## WHAT IS NEEDED
Swap every occurrence of "column header" for "column heading" throughout the items below, and reproduce all lines otherwise unchanged.

Data listing:
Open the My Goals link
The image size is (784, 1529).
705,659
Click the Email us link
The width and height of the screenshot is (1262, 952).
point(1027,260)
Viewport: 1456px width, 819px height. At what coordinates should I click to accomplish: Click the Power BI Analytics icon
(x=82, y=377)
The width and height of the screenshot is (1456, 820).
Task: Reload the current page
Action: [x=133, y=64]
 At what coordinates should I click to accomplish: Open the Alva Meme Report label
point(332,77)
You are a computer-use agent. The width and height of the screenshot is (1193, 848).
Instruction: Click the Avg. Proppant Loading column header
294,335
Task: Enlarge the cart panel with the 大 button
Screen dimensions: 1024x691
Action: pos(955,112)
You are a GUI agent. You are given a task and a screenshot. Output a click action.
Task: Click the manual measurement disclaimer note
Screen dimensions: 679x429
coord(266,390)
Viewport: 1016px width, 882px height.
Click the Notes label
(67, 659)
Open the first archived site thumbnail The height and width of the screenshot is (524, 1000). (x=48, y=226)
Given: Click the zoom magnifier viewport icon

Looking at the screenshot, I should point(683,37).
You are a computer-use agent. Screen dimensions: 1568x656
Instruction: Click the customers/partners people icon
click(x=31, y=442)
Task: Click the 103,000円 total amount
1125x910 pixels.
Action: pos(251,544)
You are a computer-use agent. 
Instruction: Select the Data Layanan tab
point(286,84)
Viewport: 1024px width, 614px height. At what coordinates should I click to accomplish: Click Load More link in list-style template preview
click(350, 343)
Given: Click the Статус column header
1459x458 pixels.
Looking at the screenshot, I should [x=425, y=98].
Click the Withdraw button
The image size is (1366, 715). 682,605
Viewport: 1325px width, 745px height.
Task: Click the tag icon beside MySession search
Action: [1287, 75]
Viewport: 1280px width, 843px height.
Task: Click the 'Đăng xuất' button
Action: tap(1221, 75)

## RESULT BELOW
Open the My Goals link
The image size is (784, 1529).
705,659
Click the Email us link
The width and height of the screenshot is (1262, 952).
point(1027,260)
Viewport: 1456px width, 819px height. At what coordinates should I click to accomplish: Click the Power BI Analytics icon
(x=82, y=377)
The width and height of the screenshot is (1456, 820).
Task: Reload the current page
Action: [x=133, y=64]
 At what coordinates should I click to accomplish: Open the Alva Meme Report label
point(332,77)
You are a computer-use agent. The width and height of the screenshot is (1193, 848).
Instruction: Click the Avg. Proppant Loading column heading
294,335
Task: Enlarge the cart panel with the 大 button
Screen dimensions: 1024x691
Action: pos(955,112)
You are a GUI agent. You are given a task and a screenshot. Output a click action.
Task: Click the manual measurement disclaimer note
Screen dimensions: 679x429
coord(266,390)
Viewport: 1016px width, 882px height.
Click the Notes label
(67, 659)
Open the first archived site thumbnail The height and width of the screenshot is (524, 1000). (x=48, y=226)
Given: Click the zoom magnifier viewport icon

Looking at the screenshot, I should point(683,37).
You are a computer-use agent. Screen dimensions: 1568x656
Instruction: Click the customers/partners people icon
click(x=31, y=442)
Task: Click the 103,000円 total amount
1125x910 pixels.
Action: pos(251,544)
You are a computer-use agent. 
Instruction: Select the Data Layanan tab
point(286,84)
Viewport: 1024px width, 614px height. At what coordinates should I click to accomplish: Click Load More link in list-style template preview
click(350, 343)
Given: Click the Статус column heading
1459x458 pixels.
Looking at the screenshot, I should [x=425, y=98].
Click the Withdraw button
The image size is (1366, 715). 682,605
Viewport: 1325px width, 745px height.
Task: Click the tag icon beside MySession search
Action: [1287, 75]
Viewport: 1280px width, 843px height.
Task: Click the 'Đăng xuất' button
Action: tap(1221, 75)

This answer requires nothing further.